Tehran’s collection of Modern art is said to be one of the world’s greatest, but most art lovers haven’t seen it—the majority has been locked away in storage at the city’s Museum of Contemporary Art (TMoCA) since 1979. So when 60 works—30 by western Modern megastars, and 30 by Iranian artists—were set to travel to Berlin for a 2016 exhibition, excitement was high. But after months of negotiations, cancellations, and new agreements fraught with diplomacy, Berlin finally pulled the plug on the show.
Now, it seems the next best thing for Berliners is an exhibition by Iranian photographer Jila Dejam, a onetime TMoCA insider, who captured behind-the-scenes moments from the collection’s very first installation at the museum and its crowded public opening in 1977.

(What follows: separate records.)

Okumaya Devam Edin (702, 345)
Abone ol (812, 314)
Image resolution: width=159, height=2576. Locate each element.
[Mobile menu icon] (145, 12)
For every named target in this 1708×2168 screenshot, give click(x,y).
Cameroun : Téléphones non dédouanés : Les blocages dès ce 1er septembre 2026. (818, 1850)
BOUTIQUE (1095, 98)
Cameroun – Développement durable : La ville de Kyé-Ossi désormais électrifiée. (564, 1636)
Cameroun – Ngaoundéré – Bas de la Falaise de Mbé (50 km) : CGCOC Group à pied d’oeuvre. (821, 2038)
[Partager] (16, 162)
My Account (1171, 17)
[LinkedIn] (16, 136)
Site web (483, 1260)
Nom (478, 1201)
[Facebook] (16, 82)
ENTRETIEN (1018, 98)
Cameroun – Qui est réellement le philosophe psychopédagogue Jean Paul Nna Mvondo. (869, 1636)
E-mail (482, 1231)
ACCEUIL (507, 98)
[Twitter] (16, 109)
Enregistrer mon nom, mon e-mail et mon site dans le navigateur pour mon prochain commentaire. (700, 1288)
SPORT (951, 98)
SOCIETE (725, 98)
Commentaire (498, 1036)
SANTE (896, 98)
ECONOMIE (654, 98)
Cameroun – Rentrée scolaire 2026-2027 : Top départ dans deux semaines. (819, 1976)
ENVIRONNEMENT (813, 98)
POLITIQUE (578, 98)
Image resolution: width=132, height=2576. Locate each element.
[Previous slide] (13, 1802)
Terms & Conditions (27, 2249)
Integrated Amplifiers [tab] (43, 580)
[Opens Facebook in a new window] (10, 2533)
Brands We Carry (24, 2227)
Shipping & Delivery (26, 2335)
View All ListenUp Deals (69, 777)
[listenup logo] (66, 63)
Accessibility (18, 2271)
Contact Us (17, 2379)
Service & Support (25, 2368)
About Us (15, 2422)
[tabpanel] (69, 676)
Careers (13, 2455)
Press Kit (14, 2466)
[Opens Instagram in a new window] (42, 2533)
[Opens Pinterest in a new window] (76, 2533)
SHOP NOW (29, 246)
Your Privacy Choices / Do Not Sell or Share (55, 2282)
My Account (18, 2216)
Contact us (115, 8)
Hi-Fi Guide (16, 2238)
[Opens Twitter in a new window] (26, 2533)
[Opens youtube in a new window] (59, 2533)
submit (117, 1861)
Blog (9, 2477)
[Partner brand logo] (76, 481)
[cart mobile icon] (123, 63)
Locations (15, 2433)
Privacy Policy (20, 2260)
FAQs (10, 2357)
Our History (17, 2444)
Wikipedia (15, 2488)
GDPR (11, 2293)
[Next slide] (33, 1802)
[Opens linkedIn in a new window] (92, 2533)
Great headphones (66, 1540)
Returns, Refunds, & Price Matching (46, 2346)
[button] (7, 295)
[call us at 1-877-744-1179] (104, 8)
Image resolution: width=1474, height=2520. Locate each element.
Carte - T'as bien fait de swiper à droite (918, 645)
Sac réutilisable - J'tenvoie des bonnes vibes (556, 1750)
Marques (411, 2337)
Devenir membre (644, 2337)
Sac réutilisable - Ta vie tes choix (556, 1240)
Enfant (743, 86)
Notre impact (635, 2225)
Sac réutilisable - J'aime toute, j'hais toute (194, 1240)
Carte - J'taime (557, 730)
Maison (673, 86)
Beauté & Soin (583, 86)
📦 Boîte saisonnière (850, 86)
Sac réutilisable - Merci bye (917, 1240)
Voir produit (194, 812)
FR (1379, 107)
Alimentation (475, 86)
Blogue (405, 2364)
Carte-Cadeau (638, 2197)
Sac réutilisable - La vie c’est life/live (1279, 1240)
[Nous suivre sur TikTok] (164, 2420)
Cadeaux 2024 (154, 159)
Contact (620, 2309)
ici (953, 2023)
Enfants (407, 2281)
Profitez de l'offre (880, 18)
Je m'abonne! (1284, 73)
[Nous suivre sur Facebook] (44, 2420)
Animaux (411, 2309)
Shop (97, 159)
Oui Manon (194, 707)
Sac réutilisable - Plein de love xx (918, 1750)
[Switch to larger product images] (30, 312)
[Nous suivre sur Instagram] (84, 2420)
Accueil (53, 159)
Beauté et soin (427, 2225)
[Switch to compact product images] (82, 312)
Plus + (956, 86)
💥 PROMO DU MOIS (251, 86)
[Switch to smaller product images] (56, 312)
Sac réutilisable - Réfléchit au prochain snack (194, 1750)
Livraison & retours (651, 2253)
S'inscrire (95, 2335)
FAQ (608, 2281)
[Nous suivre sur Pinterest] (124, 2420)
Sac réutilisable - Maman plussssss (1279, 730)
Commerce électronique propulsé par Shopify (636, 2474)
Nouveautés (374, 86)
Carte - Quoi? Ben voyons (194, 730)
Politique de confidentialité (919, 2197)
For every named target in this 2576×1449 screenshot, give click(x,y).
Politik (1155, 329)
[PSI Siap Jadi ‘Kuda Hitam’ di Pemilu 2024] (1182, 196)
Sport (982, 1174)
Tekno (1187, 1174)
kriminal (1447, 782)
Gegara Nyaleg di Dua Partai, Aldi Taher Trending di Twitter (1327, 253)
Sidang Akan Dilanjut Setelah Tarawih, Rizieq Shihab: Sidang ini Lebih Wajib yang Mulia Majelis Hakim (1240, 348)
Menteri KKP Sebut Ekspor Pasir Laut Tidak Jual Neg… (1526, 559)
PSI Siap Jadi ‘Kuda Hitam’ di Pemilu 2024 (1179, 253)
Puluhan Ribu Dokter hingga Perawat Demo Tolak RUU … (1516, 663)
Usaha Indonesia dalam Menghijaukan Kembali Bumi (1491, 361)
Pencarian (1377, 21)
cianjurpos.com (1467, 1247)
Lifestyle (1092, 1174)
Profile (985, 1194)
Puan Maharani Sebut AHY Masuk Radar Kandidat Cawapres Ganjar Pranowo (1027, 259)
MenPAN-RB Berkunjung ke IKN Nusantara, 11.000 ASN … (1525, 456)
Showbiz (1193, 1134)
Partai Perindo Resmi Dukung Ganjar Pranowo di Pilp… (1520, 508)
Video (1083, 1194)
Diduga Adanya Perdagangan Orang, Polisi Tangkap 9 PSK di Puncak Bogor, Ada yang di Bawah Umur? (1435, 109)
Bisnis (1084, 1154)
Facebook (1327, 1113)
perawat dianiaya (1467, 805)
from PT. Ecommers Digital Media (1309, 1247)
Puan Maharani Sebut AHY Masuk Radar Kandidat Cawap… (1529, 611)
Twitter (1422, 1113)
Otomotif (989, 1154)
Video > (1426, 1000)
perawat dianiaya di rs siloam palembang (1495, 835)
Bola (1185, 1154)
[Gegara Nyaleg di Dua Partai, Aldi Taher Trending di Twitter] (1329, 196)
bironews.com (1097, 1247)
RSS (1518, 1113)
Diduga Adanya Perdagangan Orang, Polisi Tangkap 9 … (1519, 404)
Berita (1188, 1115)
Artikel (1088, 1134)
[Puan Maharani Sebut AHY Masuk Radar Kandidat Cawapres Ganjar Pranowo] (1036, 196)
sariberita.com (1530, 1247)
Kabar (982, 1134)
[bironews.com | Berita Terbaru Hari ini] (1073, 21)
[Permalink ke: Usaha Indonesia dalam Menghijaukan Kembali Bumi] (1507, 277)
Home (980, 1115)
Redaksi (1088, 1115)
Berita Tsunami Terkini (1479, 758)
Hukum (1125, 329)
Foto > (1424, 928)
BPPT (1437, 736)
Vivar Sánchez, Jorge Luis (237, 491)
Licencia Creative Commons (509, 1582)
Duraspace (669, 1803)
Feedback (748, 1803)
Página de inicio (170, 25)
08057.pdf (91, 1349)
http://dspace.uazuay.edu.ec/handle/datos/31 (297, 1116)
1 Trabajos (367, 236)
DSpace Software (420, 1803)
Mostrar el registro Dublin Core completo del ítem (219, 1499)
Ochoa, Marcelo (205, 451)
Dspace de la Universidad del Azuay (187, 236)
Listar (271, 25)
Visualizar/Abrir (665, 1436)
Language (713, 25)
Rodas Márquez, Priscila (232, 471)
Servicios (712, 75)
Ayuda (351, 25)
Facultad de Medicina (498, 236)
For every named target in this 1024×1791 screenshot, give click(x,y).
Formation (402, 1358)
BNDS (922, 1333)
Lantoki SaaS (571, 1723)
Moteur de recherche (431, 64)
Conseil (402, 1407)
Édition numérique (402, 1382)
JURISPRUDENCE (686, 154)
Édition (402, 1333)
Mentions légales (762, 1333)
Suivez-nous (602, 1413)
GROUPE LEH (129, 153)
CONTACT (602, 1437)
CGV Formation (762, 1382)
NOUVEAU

“TMoCA Opening 1977,” on view until April 13 at the Box Freiraum gallery, marks the first time Dejam’s photographs are seen by the public. It is a timely show that would have coincided with the planned exhibition of the Shah Collection at Berlin’s Gemäldegalerie—the mysterious trove of artworks amassed by Farah Diba Pahlavi, the last empress of Iran.
The show’s promotional image—and the first photograph the viewer sees in the gallery—is of a person dancing in front of a 1927 painting by Pablo Picasso, Le Peintre et son modèle. Nothing about the photograph necessitates that it was taken in Iran, and the lack of audience in the photo makes for a striking image: who is this person, and why are they contorted in such a way inside a museum?
It is this lack of a feeling of place that would, just two years later, be one factor in the locking away of the museum’s collection of Western works by a star-studded list of names including Picasso, Braque, Giacometti, Duchamp, Calder, Pollock, Rauschenberg, Johns, Lichtenstein, and Warhol—thought today to be worth billions of dollars—into its basement.
Farah Diba Pahlavi’s husband, Shah Mohammad Reza Pahlavi, was overthrown in 1979 by Islamic revolutionaries, many of whom believed the country was sick with a case of Gharbzadegi: “Westitis,” “Westoxification,” or “Euromania,” an obsession with Western art and culture that obscured Iranian identity.
Before the revolution, evidenced by Dejam’s photographs, Iran indeed had an aesthetic dialogue with the west. The TMoCA building itself, designed by the empress’s cousin, Kamran Diba, is an amalgam of Persian and Western styles, with a winding interior walkway that screams “Guggenheim New York.” The opening was met with much fanfare from the public, who are immortalized wearing the same wide collars, bell-bottoms, and bushy mustaches as their American counterparts at the time.
Dejam captured the vernissage crowd packed into the museum and its courtyard, watching a number of performances that are, unfortunately, unidentified. Performers in costume—two in red bodysuits with fringed wings, for example, or two men in leather vests and white disco pants—part crowds with actions that the contemporary viewer can only speculate on what they could have entailed.
The photos also show the days leading up to the opening. On one wall, a series of four in black and white capture the installation of Noriyuki Haraguchi’s first Oil Pool, which debuted at Documenta 6 in 1977, and has been on view at the TMoCA since day one. Art handlers carefully pour large tubs of oil into a large, low pool, creating eerie scenes that evoke more of a feeling of some sort of mystical ritual or crime scene, rather than an artwork being installed.
On another wall, a glamorous Farah Diba is seen examining Jackson Pollock’s 1950 Mural on Indian Red Ground, and George Braque’s 1927 still-life Guitare, fruits et pichet. Part documentary and part artworks in their own right, Dejam’s exhibition shows the TMoCA in a way that is truly rare.
“TMoCA Opening 1977” is on view until April 13, 2017 at the Box Freiraum Gallery in Berlin.